Help very much wanted. The world’s largest chip manufacturers want to build in the U.S., but will anyone come work for them? Protocol reported Tuesday that American semiconductor staffers will be in short supply over the next several years, when chipmakers Intel, Taiwan Semiconductor Manufacturing, Samsung, and GlobalWafers, among others, plan to hire thousands of employees. Colleges and technical schools could ramp up semiconductor training offerings, while companies could turn to immigrant workers. However, labor forecasters expect those efforts won’t be enough to meet the demand.

From the article:

If the first of these new fabrication plants open on schedule beginning in 2024, chip companies won’t be able to rely on U.S.-born students to fill the tens of thousands of available jobs in the first few years. Georgetown’s lead chip labor researcher, William Hunt, estimates that at minimum, 3,500 foreign-born students—mostly engineers from Taiwan and China—will need to immigrate and get specialty visas to staff the planned facilities.

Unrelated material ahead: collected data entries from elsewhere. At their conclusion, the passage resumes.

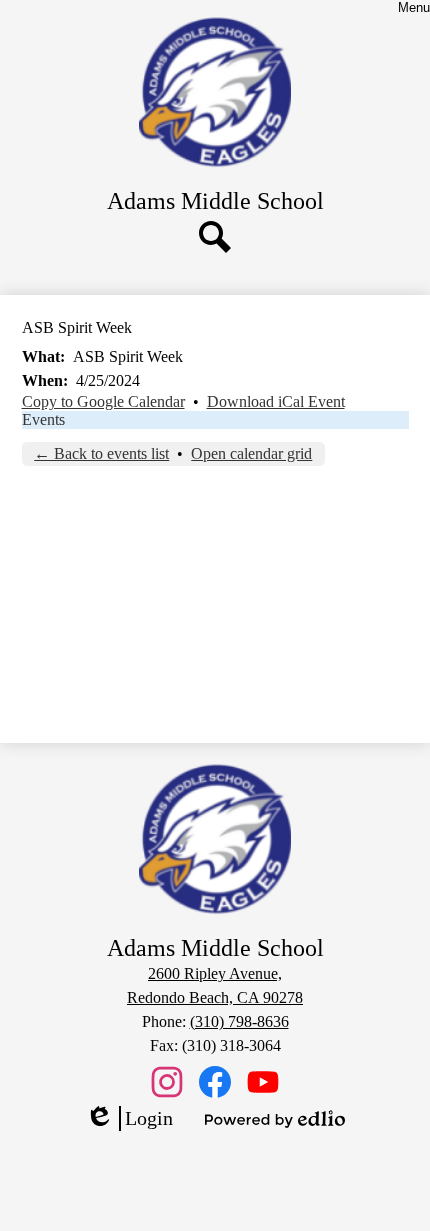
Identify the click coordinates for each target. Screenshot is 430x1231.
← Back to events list (101, 453)
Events (43, 419)
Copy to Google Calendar (103, 401)
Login (129, 1119)
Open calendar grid (251, 453)
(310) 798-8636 (239, 1021)
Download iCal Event (276, 401)
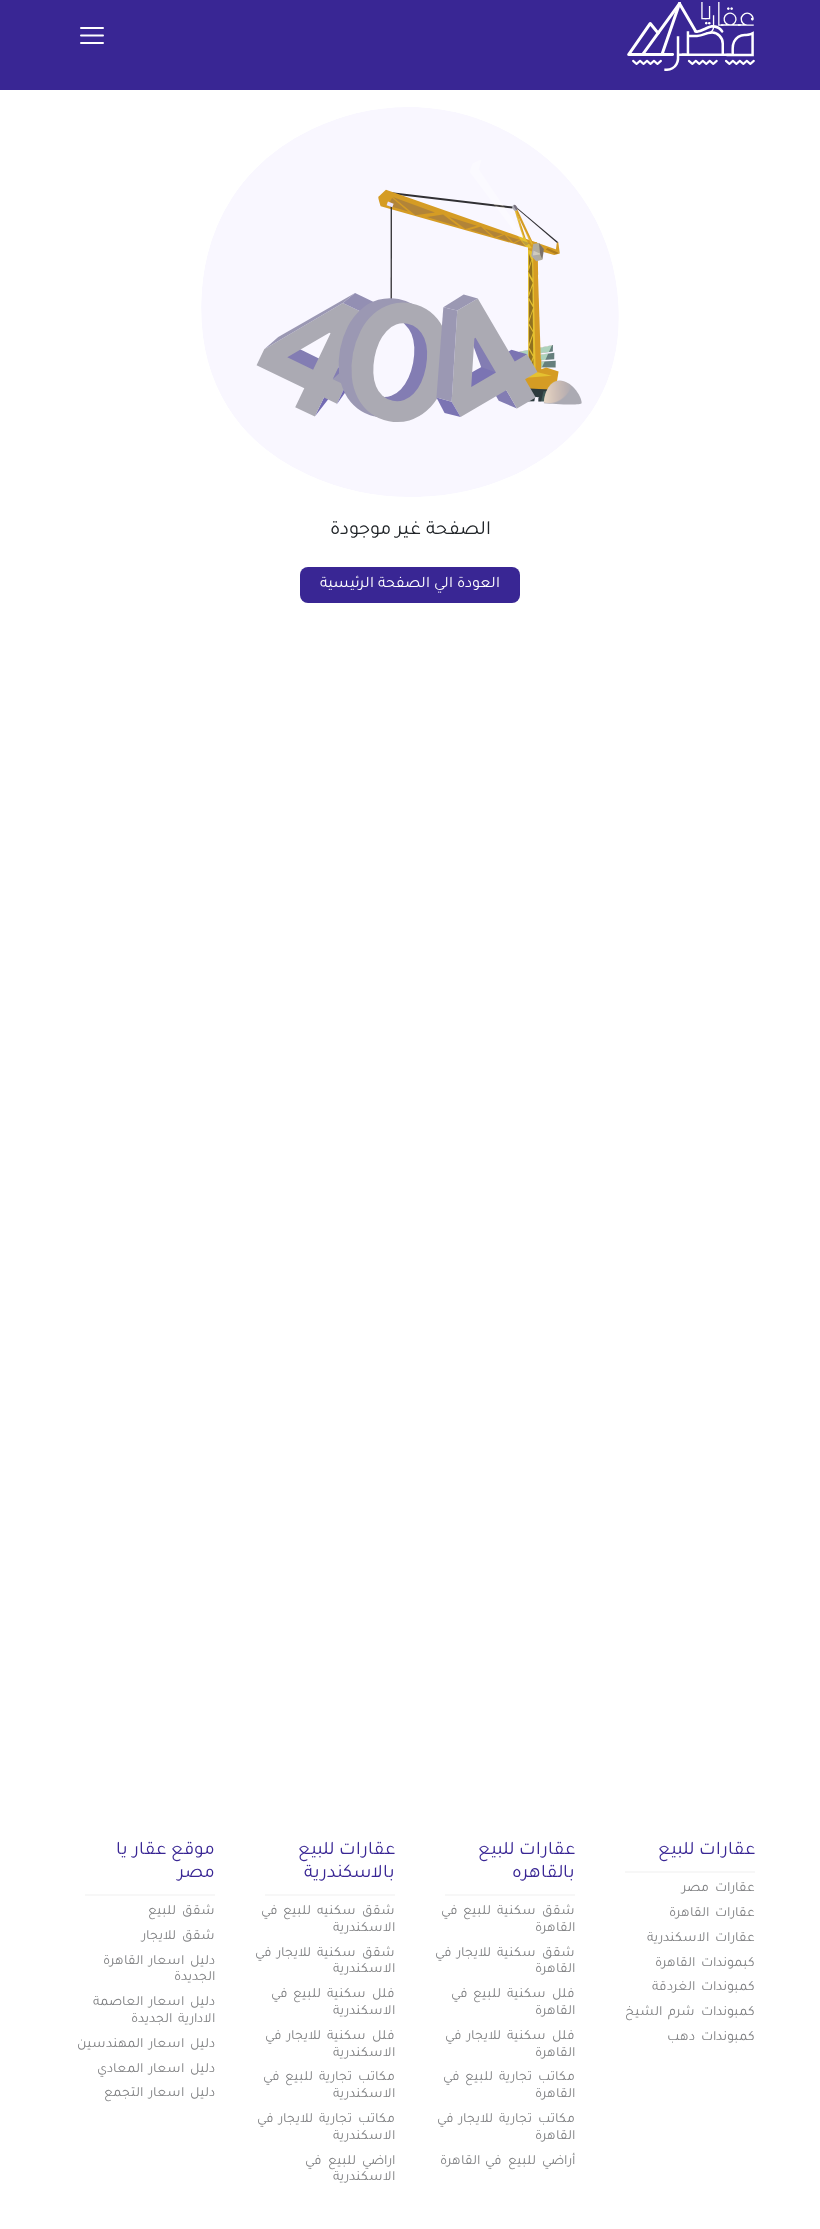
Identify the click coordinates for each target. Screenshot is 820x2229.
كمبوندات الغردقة (703, 1988)
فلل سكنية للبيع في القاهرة (513, 2003)
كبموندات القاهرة (705, 1964)
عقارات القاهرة (712, 1914)
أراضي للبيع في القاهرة (507, 2162)
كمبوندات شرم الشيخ (690, 2013)
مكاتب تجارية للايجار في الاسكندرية (326, 2128)
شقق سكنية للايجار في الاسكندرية (325, 1962)
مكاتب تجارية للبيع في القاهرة (509, 2086)
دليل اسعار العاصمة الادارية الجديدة (154, 2011)
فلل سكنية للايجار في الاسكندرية (330, 2045)
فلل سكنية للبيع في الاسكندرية (333, 2003)
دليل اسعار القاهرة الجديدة (159, 1970)
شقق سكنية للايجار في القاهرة (505, 1962)
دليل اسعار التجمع (159, 2094)
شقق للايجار (178, 1937)
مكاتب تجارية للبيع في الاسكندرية (329, 2086)
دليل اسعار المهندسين (146, 2045)
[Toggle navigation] (92, 37)
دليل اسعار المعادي (156, 2070)
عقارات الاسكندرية (701, 1939)
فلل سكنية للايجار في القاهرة (510, 2045)
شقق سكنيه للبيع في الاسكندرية (328, 1920)
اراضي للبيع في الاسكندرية (350, 2170)
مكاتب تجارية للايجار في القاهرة (506, 2128)
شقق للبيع (181, 1912)
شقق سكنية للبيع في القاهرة (508, 1920)
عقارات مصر (718, 1889)
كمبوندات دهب (711, 2038)
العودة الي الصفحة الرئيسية (410, 585)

Those visas are almost impossible to get under current immigration policies.

IN CASE YOU MISSED IT

After Roe, fear mounts about A.I.’s ability to identify those seeking abortions, by Jeremy Kahn

Chip makers are refusing to build new semiconductor plants in the U.S. unless Congress unlocks $52 billion in funding, by Eamon Barrett

The race is on to build the world’s biggest plant that sucks carbon straight from the sky—with tiny Iceland emerging as an unlikely superpower, by Bernhard Warner

Binance saves Solana’s second-biggest DeFi lender from liquidation, by Danny Nelson and CoinDesk

Some Uber and Lyft drivers are switching to Teslas to boost profit and save money on gas, by Jackie Davalos and Bloomberg

Regulators see possible silver lining to crypto winter: ‘This is not necessarily bad’, by Camomile Shumba and CoinDesk

BEFORE YOU GO

Breaking up the party. Airbnb did its best impression of a no-nonsense parent Tuesday. The vacation rental company announced it’s permanently imposing a ban on high school-style house parties and other “disruptive” events at properties listed on its platform, extending a restriction put in place during the pandemic. Airbnb said the temporary pause on house parties “developed into a bedrock community policy” for hosts and their neighbors, who appreciated the peace and quiet. Company officials added that about 6,600 accounts were suspended last year for violating the house party provision. Airbnb isn’t totally lame, though: the company plans to lift its 16-person occupancy limit, noting that some large family gatherings at massive properties can be perfectly placid.